The National Concrete Masonry Association– and National Ready Mixed Concrete Association-backed BuildStrong Coalition has endorsed the Safe Building Code Incentive Act (H.R. 1748), providing additional disaster relief assistance to states that adopt and enforce strong code measures. Uniform, statewide adoption and enforcement of model building codes helps to eliminate long-term risks affecting people, property, the environment and ultimately the economy, the Washington, D.C.-based Coalition contends.
The Safe Building Code Incentive Act is the centerpiece of the group’s legislative agenda, and was introduced in mid-April by U.S. Rep. Mario Diaz-Balart (R-FL). With billions of dollars spent annually by the federal government and private sector on disaster relief and the rebuilding of communities, legislation that encourages widespread adoption of model building codes will enhance the Federal Emergency Management Agency’s goal of making sure cities and towns are better equipped to prepare for, prevent the occurrence of, respond to and recover from disasters. A 2005 National Institute of Building Sciences’ study concluded that for every $1 spent on mitigation at the federal level, the American taxpayer saves $4 in disaster assistance.
The Safe Building Code Incentive Act was proposed as an amendment to the FEMA Disaster Assistance Reform Act of 2015 (H.R. 1471) during a House Transportation and Infrastructure (T&I) Committee markup hearing on the latter. “This amendment would simply add the text of the Safe Building Code Incentive Act into the bill,” said U.S. Rep Jeff Denham (R-CA). “Strong building codes are a proven defense against natural disasters. As I’ve seen in my home state of California, strong building codes have saved countless lives and properties from damage that result in earthquake activity. Without strong building codes many communities in California would be at significant risk if even a minor earthquake were to strike.”

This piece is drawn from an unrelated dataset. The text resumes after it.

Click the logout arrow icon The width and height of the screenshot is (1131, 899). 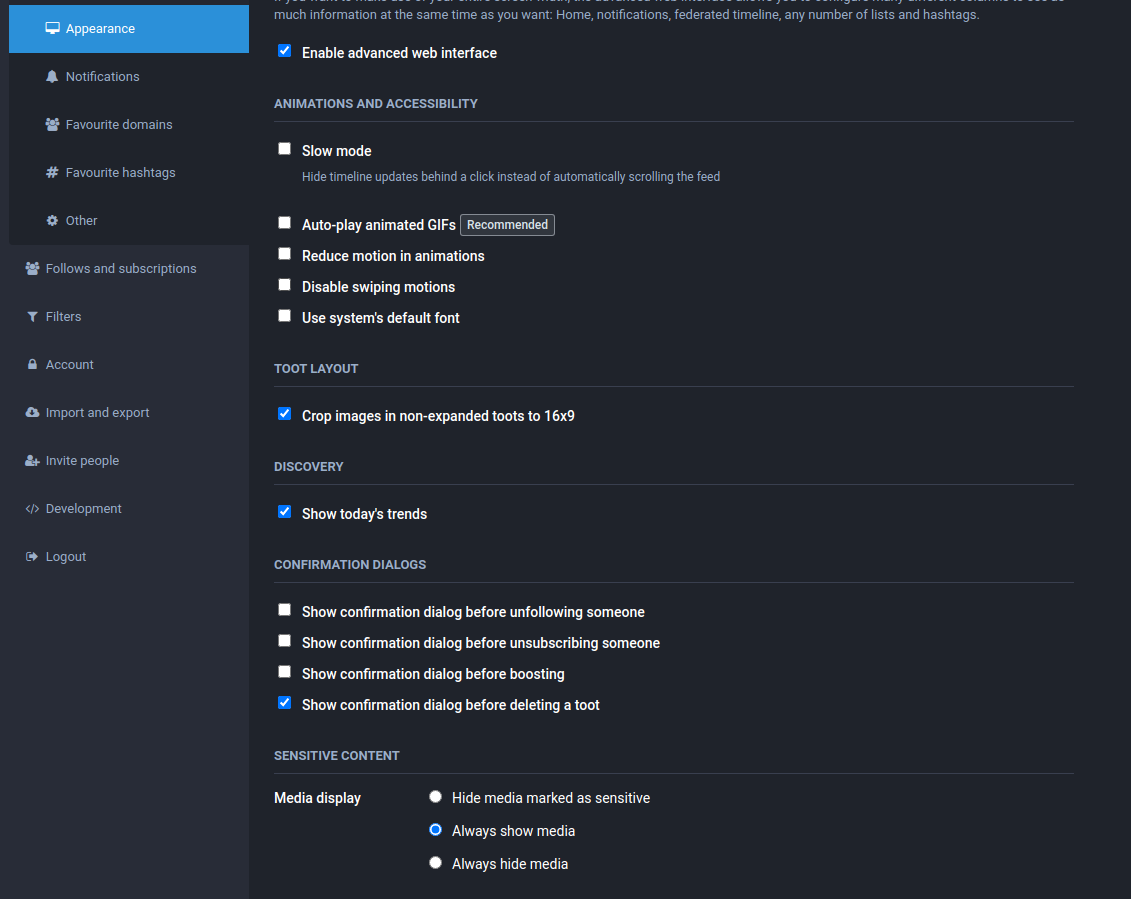[32, 557]
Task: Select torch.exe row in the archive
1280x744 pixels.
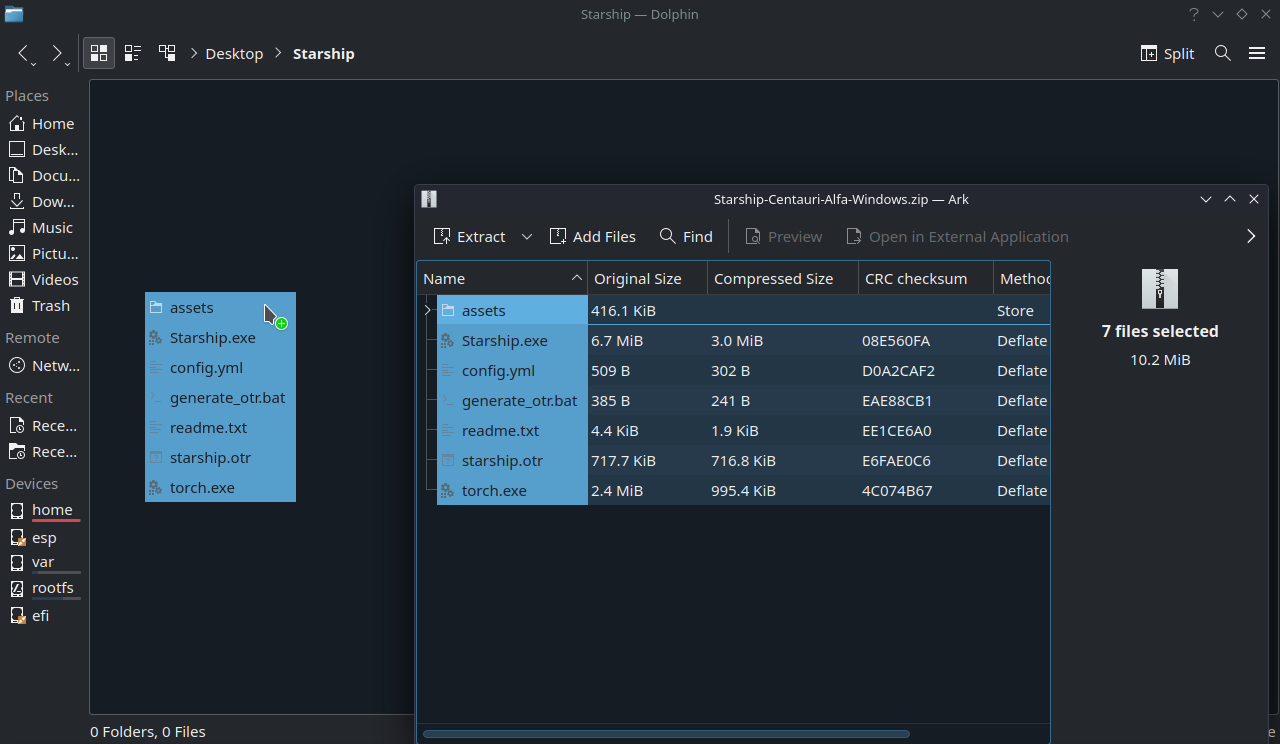Action: (494, 491)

The FEMA Disaster Assistance Reform Act authorizes a study of trends in the rising costs of disasters in the United States. It will lead to recommendations reducing the loss of life and property, and enabling cost savings and improved efficiency and effectiveness for FEMA. After the markup, the FEMA Reform legislation was passed out of the T&I Committee. “[It] authorizes a much needed assessment of trends in disaster losses and will provide valuable information on ways to better manage spiraling costs for the American taxpayer,” affirms BuildStrong Coalition Chairman Jimi Grande. “We are confident this study will produce credible recommendations on ways to streamline federal disaster spending in order to bend the cost curve for future generations by putting more money on budget for mitigation.”
“This bill commissions a comprehensive review of growing disaster losses and response costs the nation has experienced over the last decades. Experts estimate that over $1 trillion in disaster losses have occurred in North America since 1980,” says House Subcommittee on Economic Development, Public Buildings, and Emergency Management Chair Lou Barletta (R-PA). “We need to understand why and what can be done to reduce those losses to protect our citizens. It’s been over 20 years since we’ve had a comprehensive look at disaster spending. I believe it’s time for a big picture assessment of what is driving disaster losses and costs and review if we as a nation are responding in the most appropriate and cost effective way.”
Former FEMA Director Robert David Paulison called on Congress earlier this year to take a proactive approach to disaster mitigation by establishing a Blue Ribbon Commission to study the rapidly rising costs associated with disaster relief. A BuildStrong Coalition advisor, he notes how natural disaster declarations have spiked from an average of 23 per year during the Reagan Administration to 65 per year during the Obama Administration.